Circoscrizioni addio, entra il garante dei diritti privati: nuovo statuto comunale


di Mar.Ros.

Approderà sui banchi del consiglio comunale di Terni lunedì prossimo il nuovo statuto di Palazzo Spada elaborato e approvato all’unanimità dalla commissione speciale istituita allo scopo nel marzo del 2025.

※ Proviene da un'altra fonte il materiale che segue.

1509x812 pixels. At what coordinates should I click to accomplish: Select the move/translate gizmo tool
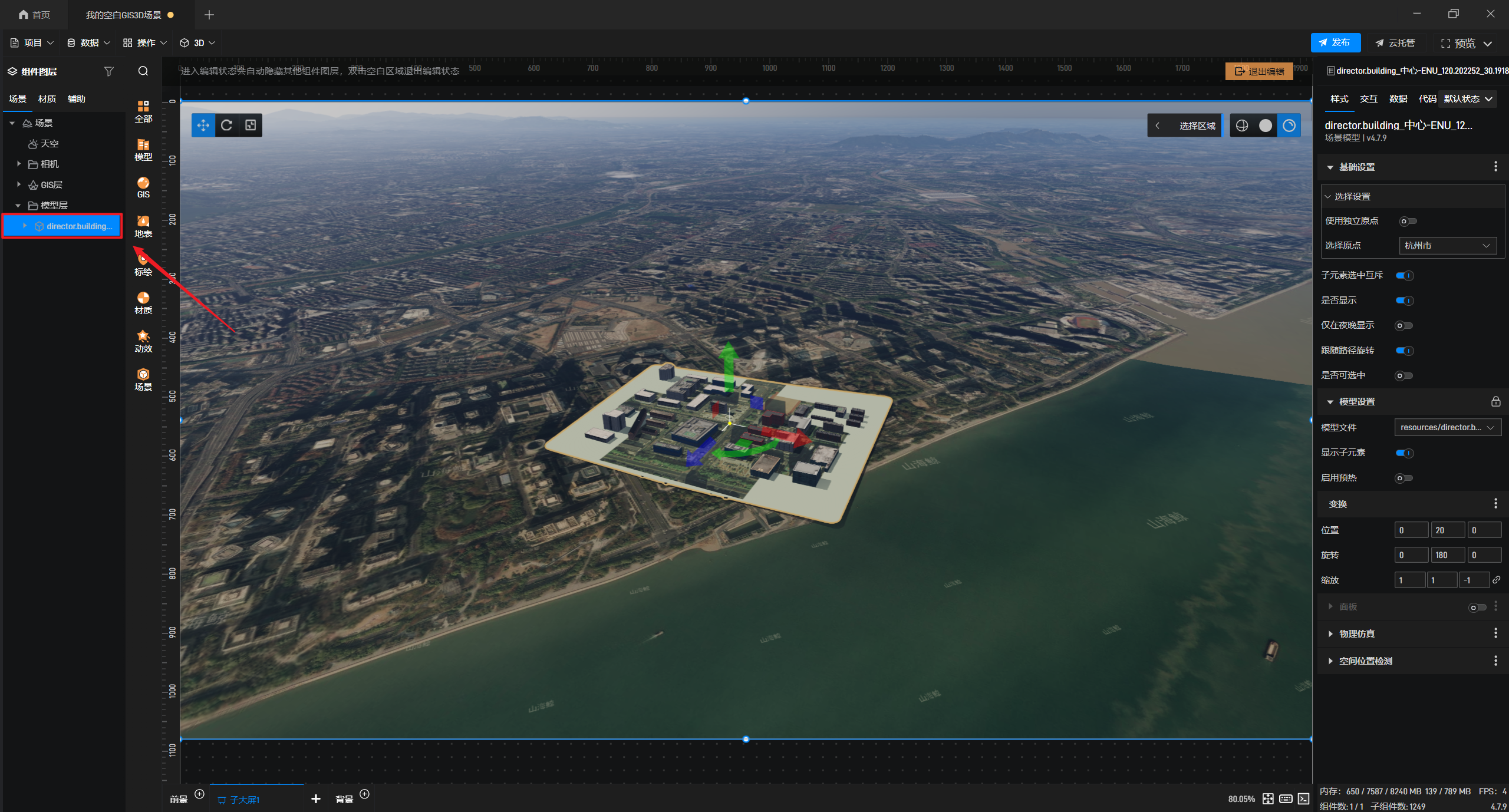click(203, 126)
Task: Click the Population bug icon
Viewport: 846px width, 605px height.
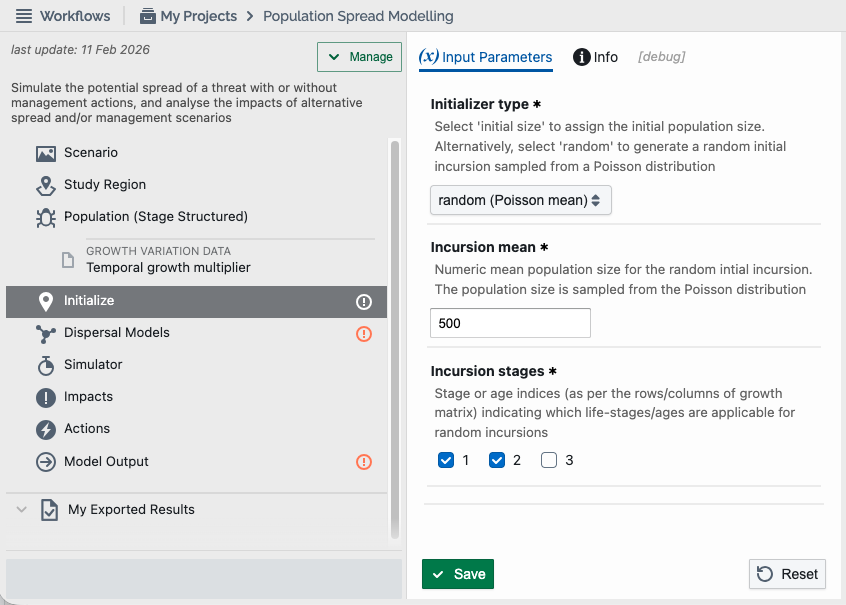Action: [x=46, y=217]
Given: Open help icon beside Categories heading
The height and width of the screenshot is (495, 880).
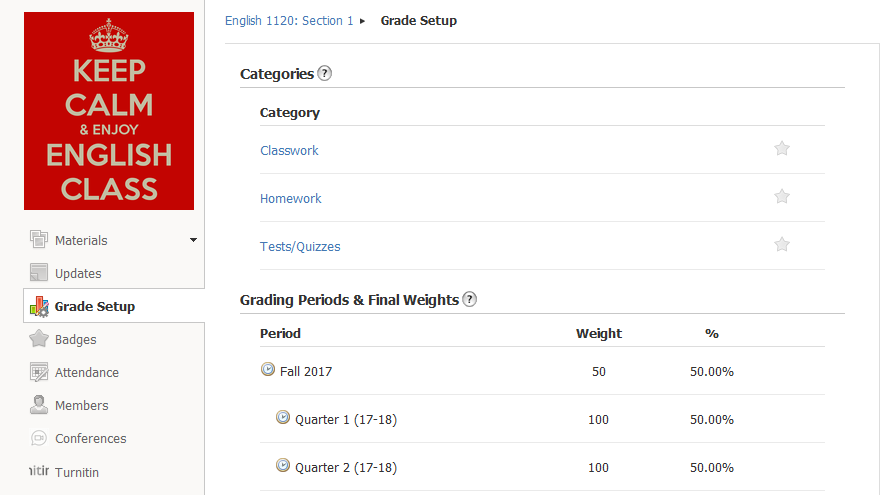Looking at the screenshot, I should point(325,73).
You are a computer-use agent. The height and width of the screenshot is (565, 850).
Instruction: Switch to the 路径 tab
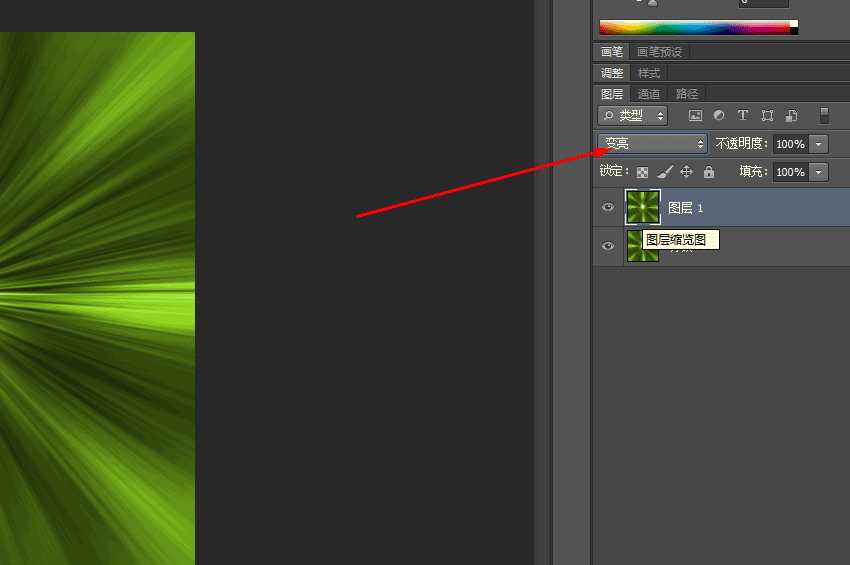[x=687, y=94]
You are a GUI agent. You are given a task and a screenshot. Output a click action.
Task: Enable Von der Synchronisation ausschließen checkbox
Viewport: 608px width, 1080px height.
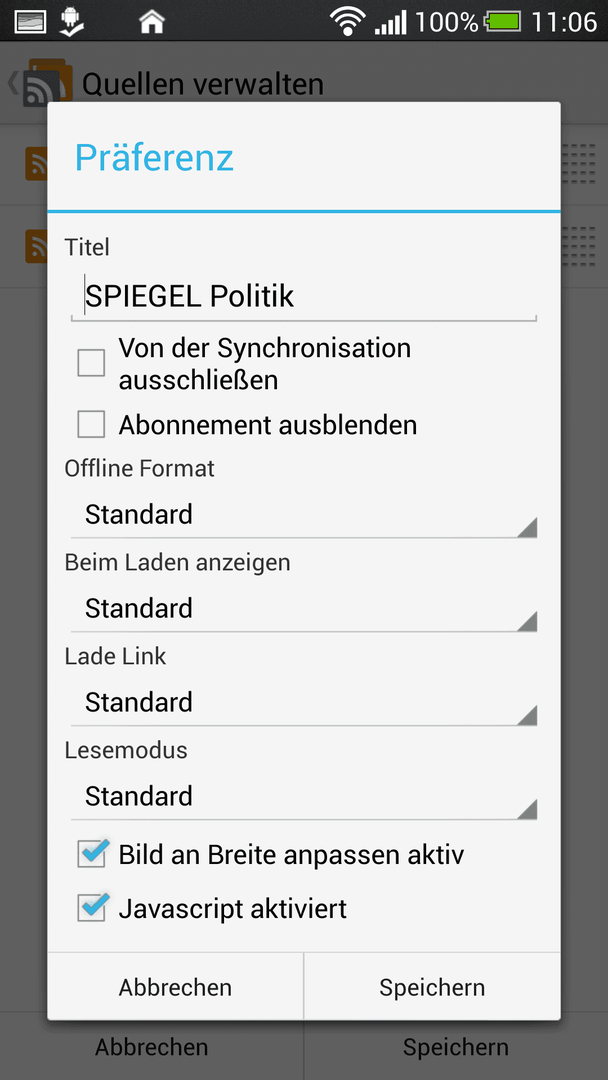(x=91, y=362)
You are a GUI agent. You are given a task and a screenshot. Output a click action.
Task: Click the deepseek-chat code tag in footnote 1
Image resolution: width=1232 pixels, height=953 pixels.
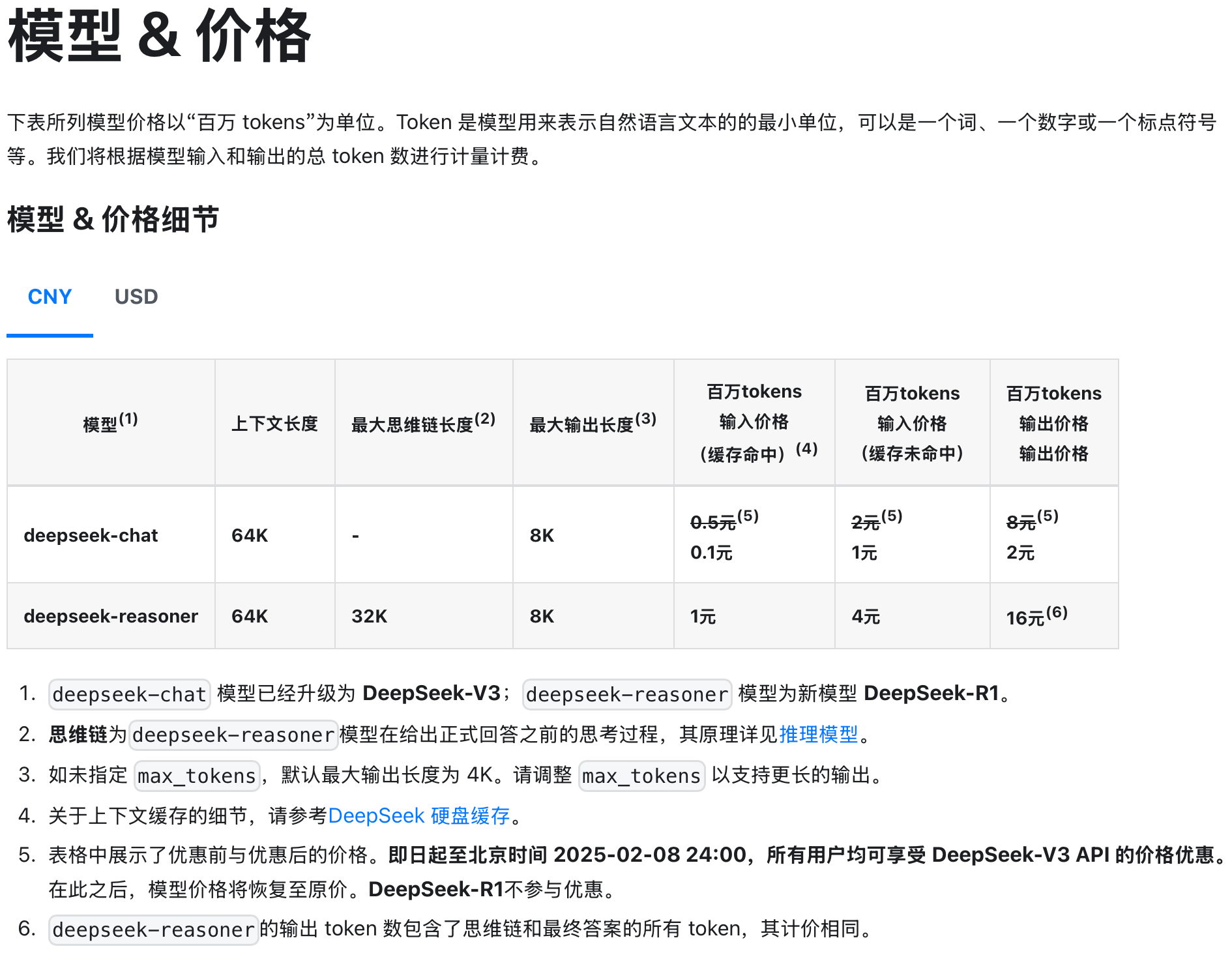pos(129,694)
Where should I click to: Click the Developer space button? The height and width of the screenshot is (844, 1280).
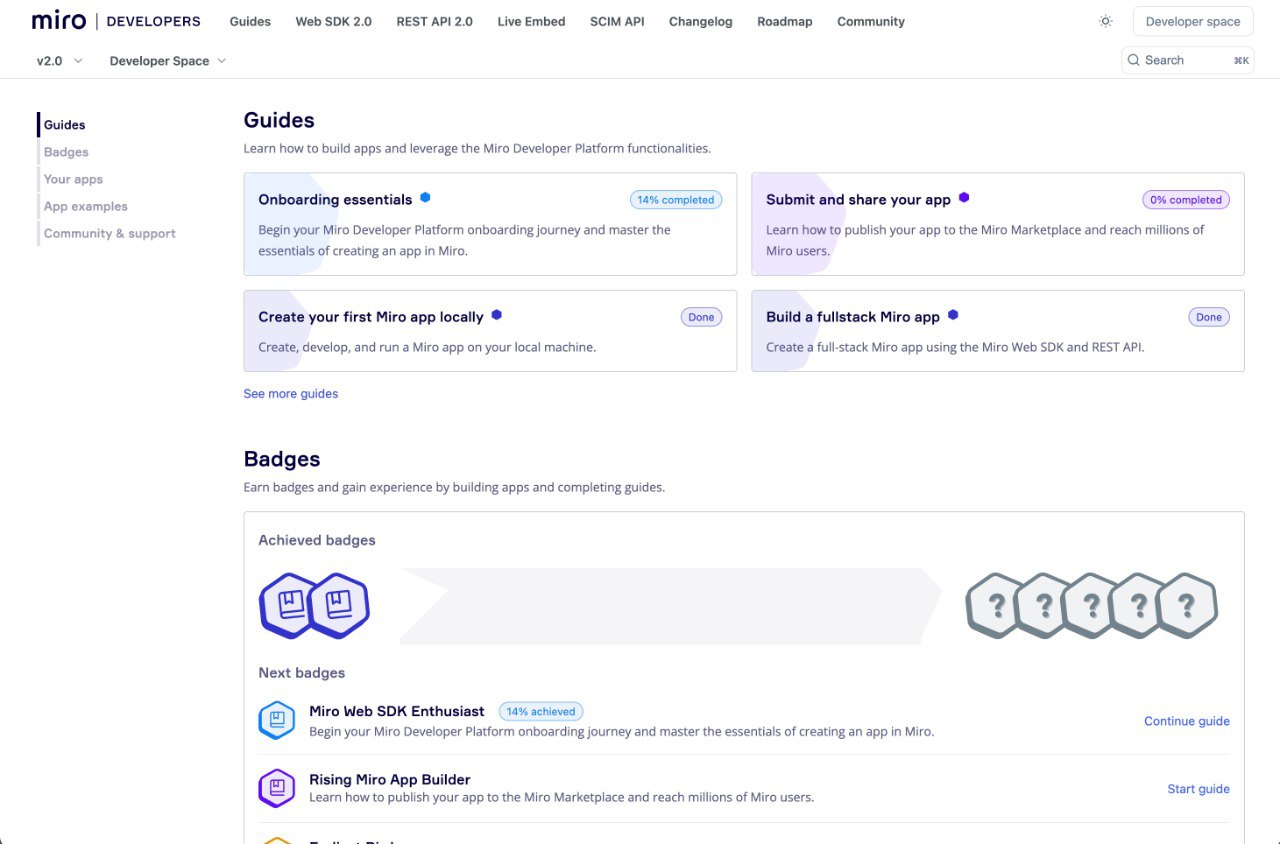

Dell’organismo hanno fatto parte i presidenti dei gruppi consiliari, delle commissioni, il dirigente agli affari istituzionali Renato Bernocco, il segretario generale Iole Tommasini e l’ufficio di presidenza. Reasponsabile del procedimento la funzionaria con elevata qualificazione, Simona Coccetta. Tra le novità introdotte, rispetto al precedente documento, balza agli occhi l’istituzione del Garante comunale dei diritti delle persone private della
libertà personale. “Il Garante, che risponde a principi di effettiva indipendenza ed autonomia, promuove – si legge nella nuova bozza di statuto che ora passerà al vaglio della massima assise – l’esercizio dei diritti e delle opportunità di partecipazione alla vita civile, la fruizione dei servizi comunali; svolge azioni di tutela delle persone private della libertà personale comunque presenti nel territorio comunale, attivandosi in caso di compressione o
mancato esercizio di essi”.

Significativo il capitolo riguardante le circoscrizioni. Nella nuova bozza l’argomento è
completamente eliminato, spariscono riferimenti e regolamenti collegati a seguito della soppressione delle circoscrizioni di decentramento comunale introdotte da una legge del 2009. “La partecipazione – è specificato e regolamentato per ciascuna opzione – è assicurata tramite consulte tematiche, istanze, petizioni e referendum”. Tuttavia non sfugge che, un’alternativa di decentramento democratico, nata sulla leva delle antiche municipalità, era stata individuata e sposata da tutte le anime politiche presenti in consiglio, prima dell’elezione del sindaco Stefano Bandecchi. Si trattava della consulta proposta dall’ex capogruppo Pd a Palazzo Spada, oggi consigliere regionale, Francesco Filipponi, che non è mai andata oltre il voto unanime di due commissioni congiunte. Proprio nel momento in cui Collestatte e Torre Orsina avanzano addirittura la volontà di rendersi autonomi da Terni, con Comune unico, delle vecchie circoscrizioni non resta che un lontano ricordo. In termini di funzioni di indirizzo e gestione dell’ente, confermata la figura del direttore generale, eventualmente sostituibile dal segretario generale. L’atto normativo fondamentale che regola l’organizzazione e il funzionamento dell’ente locale sarà al vaglio del consiglio la prossima settimana.